When he woke, he reached for his sword, only to find a distaff. A distaff was a woman’s tool, used to hold fibre for spinning.
The sword was not the only change. His tunic had become a full-length gown, and his hair had grown long and beautiful. He touched his face to find smooth skin; his beard gone. Then he checked between his legs, finding changes there too. He’d become a woman!
She was astonished, and worried, and sad. How could she go home like this? But she couldn’t stay on the hill with no sword.
So she took herself to nearby Crumlin.
In Crumlin, she met a handsome lad, recently widowed. They fell for each other, and the young woman went home with the young man.
There they lived happily for seven years, producing seven children.
But then came a day when the couple were invited to a feast at Drimnagh. The woman grew tired as they neared the settlement, and stopped on the hill for a rest while her husband continued on. She fell asleep, not thinking what might happen. When she awoke, she reached out and found her sword. She checked her clothes, her hair, her face, between her legs. She was a man again!
Again, he found himself worried and upset. What of his seven children?
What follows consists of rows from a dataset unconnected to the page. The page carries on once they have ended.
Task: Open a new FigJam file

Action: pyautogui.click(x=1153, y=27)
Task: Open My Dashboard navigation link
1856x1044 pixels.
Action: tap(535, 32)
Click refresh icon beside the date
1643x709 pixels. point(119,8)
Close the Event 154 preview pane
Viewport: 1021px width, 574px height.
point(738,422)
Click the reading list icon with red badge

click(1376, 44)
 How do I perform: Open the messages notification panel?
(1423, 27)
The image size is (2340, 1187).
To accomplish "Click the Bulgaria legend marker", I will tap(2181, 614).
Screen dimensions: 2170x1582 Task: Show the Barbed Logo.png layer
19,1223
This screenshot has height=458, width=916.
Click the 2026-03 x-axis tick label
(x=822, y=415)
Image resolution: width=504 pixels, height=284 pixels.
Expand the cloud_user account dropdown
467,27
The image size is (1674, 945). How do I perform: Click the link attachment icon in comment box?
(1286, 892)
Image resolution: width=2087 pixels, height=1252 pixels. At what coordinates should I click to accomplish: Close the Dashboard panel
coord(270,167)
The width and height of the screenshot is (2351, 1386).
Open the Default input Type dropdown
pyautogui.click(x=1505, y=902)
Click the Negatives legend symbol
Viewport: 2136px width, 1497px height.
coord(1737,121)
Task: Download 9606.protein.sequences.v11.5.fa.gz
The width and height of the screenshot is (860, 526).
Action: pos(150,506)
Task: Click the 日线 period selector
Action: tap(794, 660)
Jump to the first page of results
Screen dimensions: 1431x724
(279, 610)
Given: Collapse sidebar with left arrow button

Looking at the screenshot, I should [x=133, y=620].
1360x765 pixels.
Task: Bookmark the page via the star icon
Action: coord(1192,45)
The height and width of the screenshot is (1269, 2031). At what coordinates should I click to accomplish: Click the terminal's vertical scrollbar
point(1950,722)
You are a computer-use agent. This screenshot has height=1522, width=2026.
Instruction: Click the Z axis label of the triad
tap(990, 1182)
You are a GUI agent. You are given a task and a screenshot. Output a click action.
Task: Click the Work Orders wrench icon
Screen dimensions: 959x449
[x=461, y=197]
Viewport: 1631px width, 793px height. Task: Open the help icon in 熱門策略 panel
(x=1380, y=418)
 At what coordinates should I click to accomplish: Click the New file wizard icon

He went back to his original home in Drimnagh and told his tale. At first, no one believed him, but eventually there was a ruling that his children with the Crumlin man be divided between them. Three children to live permanently with each, and the seventh child to be fostered in Crumlin.
Dun in Mara sometimes have feasts in Drimnagh Castle. We can promise you good food, but we make no commitments regarding transformations!
The Abbot of Drimnagh is probably originally from the 12th or 13th century, but the existing copies are all 15th and 16th century. There is one in the Book of Fermoy in the Royal Irish Academy (MS 23 E 29, pictured above), two in the British Library (MS Additional 30512, MS Egerton 1781), and one in the Bodleian in Oxford (MS Rawlinson B 512).